About this exercise: Write the lines below out exactly, dropping each picture.

**** Information provided ****

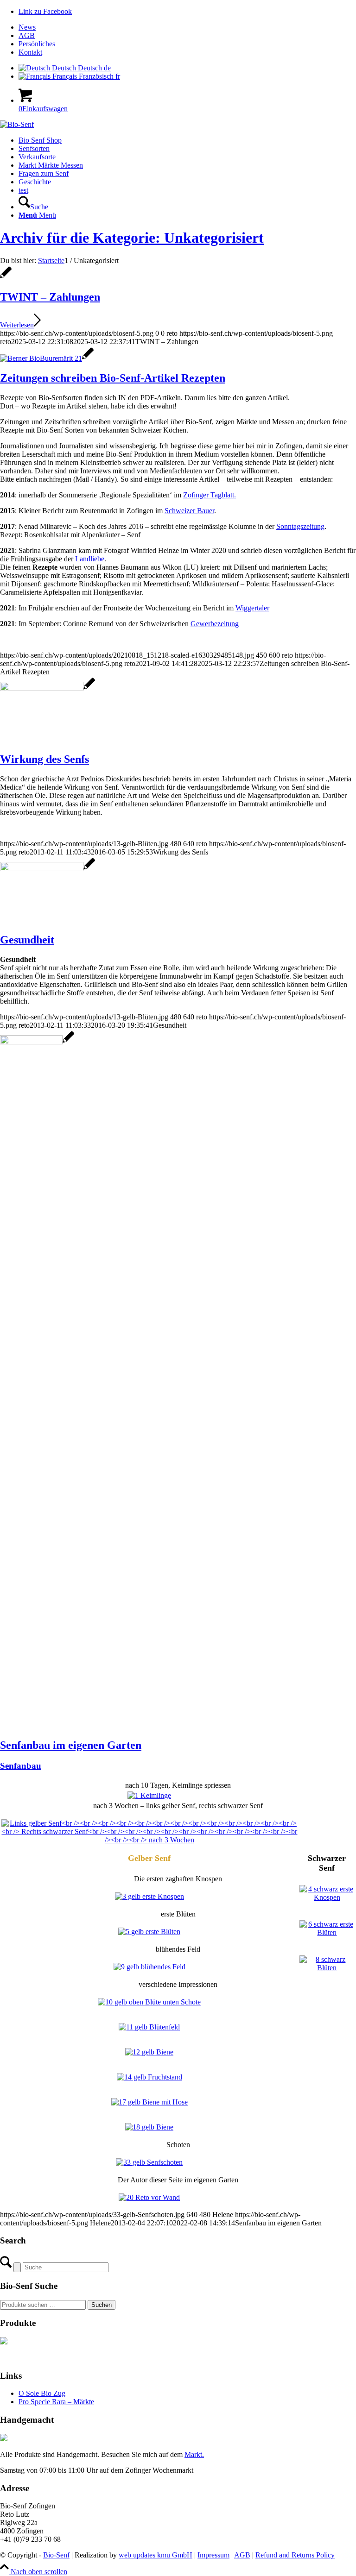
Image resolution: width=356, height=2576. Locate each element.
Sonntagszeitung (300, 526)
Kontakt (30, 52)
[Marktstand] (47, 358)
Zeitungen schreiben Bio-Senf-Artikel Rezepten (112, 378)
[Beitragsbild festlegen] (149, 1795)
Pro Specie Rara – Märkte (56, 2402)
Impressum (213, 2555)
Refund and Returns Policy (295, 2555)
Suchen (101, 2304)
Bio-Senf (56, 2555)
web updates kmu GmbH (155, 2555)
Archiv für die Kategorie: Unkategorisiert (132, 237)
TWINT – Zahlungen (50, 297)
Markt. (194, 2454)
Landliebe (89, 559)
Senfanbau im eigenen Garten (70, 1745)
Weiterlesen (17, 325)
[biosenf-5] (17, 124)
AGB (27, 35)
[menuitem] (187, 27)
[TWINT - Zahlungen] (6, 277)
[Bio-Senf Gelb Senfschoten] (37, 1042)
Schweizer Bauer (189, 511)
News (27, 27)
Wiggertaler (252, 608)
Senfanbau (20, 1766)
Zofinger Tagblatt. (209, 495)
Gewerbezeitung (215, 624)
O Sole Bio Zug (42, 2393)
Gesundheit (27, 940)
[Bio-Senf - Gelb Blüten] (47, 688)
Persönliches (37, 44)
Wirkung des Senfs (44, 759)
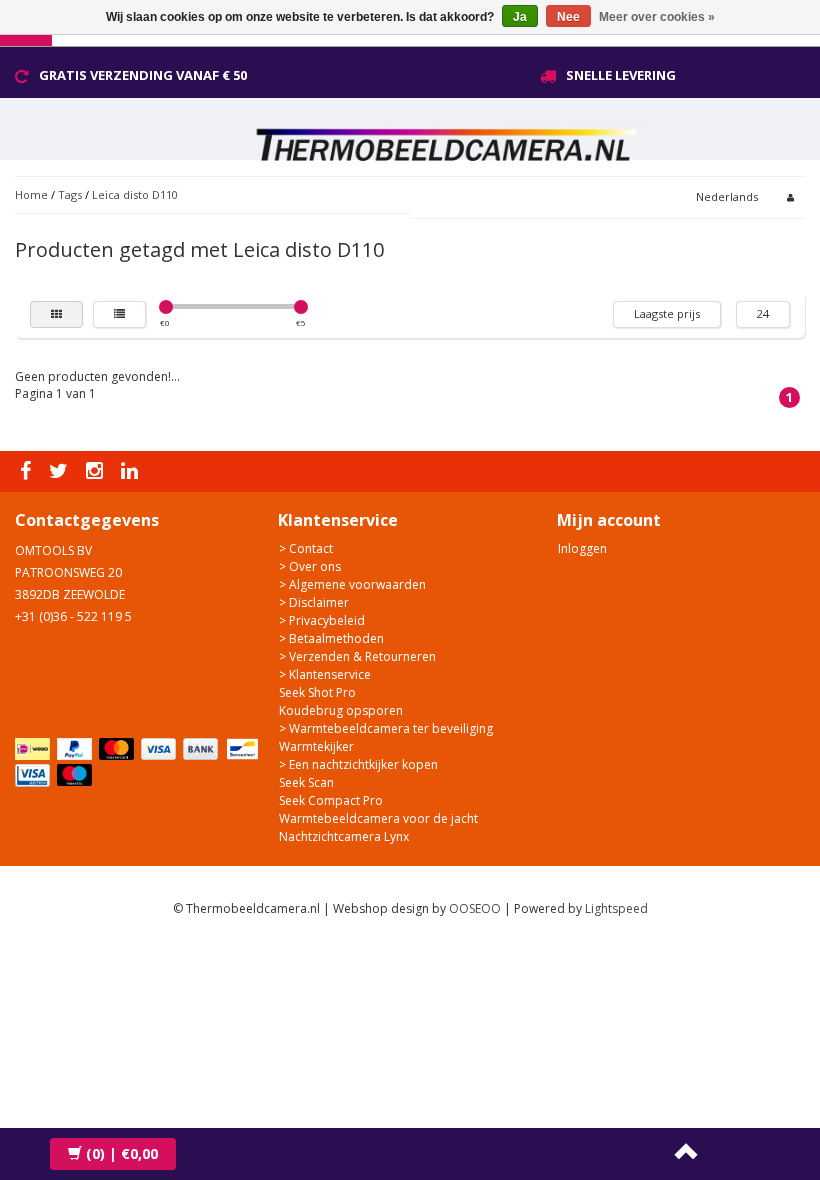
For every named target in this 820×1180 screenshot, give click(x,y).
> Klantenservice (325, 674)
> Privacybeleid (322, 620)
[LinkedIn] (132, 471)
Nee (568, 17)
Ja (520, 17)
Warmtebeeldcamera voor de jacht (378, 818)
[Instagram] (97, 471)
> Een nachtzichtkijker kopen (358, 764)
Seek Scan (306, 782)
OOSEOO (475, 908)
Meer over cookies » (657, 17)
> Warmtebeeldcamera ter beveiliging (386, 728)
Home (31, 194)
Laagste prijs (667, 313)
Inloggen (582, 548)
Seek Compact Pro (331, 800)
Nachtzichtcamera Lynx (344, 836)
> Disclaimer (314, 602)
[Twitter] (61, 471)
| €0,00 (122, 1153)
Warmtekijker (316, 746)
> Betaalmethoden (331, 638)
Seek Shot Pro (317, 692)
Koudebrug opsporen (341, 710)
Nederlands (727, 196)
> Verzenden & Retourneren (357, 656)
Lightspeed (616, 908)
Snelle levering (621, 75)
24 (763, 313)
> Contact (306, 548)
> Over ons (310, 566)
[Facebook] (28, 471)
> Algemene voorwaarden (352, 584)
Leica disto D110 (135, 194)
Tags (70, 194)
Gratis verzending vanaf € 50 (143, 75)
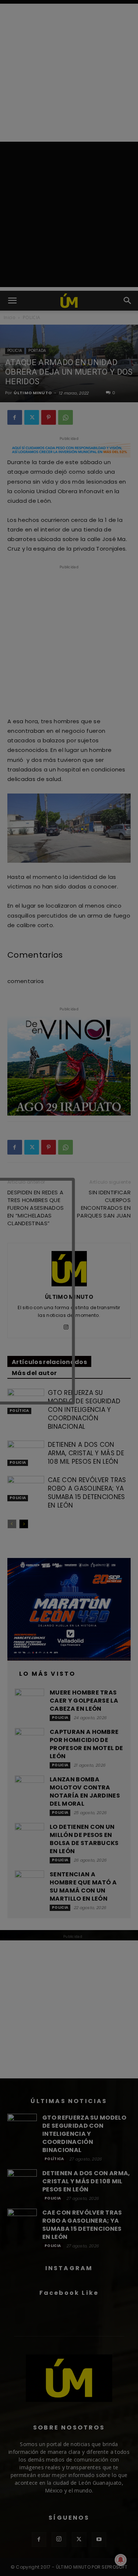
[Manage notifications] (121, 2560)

****

Written reply:
Image resolution: width=356, height=2576. Locate each element.
Sonntagszeitung (300, 526)
Kontakt (30, 52)
[Marktstand] (47, 358)
Zeitungen schreiben Bio-Senf-Artikel Rezepten (112, 378)
[Beitragsbild festlegen] (149, 1795)
Pro Specie Rara – Märkte (56, 2402)
Impressum (213, 2555)
Refund and Returns Policy (295, 2555)
Suchen (101, 2304)
Bio-Senf (56, 2555)
web updates kmu GmbH (155, 2555)
Archiv für die Kategorie: Unkategorisiert (132, 237)
TWINT – Zahlungen (50, 297)
Markt. (194, 2454)
Landliebe (89, 559)
Senfanbau im eigenen Garten (70, 1745)
Weiterlesen (17, 325)
[biosenf-5] (17, 124)
AGB (27, 35)
[menuitem] (187, 27)
[TWINT - Zahlungen] (6, 277)
[Bio-Senf Gelb Senfschoten] (37, 1042)
Schweizer Bauer (189, 511)
News (27, 27)
Wiggertaler (252, 608)
Senfanbau (20, 1766)
Zofinger Tagblatt. (209, 495)
Gewerbezeitung (215, 624)
O Sole Bio Zug (42, 2393)
Gesundheit (27, 940)
[Bio-Senf - Gelb Blüten] (47, 688)
Persönliches (37, 44)
Wirkung des Senfs (44, 759)
For every named target in this 820×1180 screenshot, give click(x,y).
> Klantenservice (325, 674)
> Privacybeleid (322, 620)
[LinkedIn] (132, 471)
Nee (568, 17)
Ja (520, 17)
Warmtebeeldcamera voor de jacht (378, 818)
[Instagram] (97, 471)
> Een nachtzichtkijker kopen (358, 764)
Seek Scan (306, 782)
OOSEOO (475, 908)
Meer over cookies » (657, 17)
> Warmtebeeldcamera ter beveiliging (386, 728)
Home (31, 194)
Laagste prijs (667, 313)
Inloggen (582, 548)
Seek Compact Pro (331, 800)
Nachtzichtcamera Lynx (344, 836)
> Disclaimer (314, 602)
[Twitter] (61, 471)
| €0,00 (122, 1153)
Warmtekijker (316, 746)
> Betaalmethoden (331, 638)
Seek Shot Pro (317, 692)
Koudebrug opsporen (341, 710)
Nederlands (727, 196)
> Verzenden & Retourneren (357, 656)
Lightspeed (616, 908)
Snelle levering (621, 75)
24 (763, 313)
> Contact (306, 548)
> Over ons (310, 566)
[Facebook] (28, 471)
> Algemene voorwaarden (352, 584)
Leica disto D110 (135, 194)
Tags (70, 194)
Gratis verzending vanaf € 50 (143, 75)
[Manage notifications] (121, 2560)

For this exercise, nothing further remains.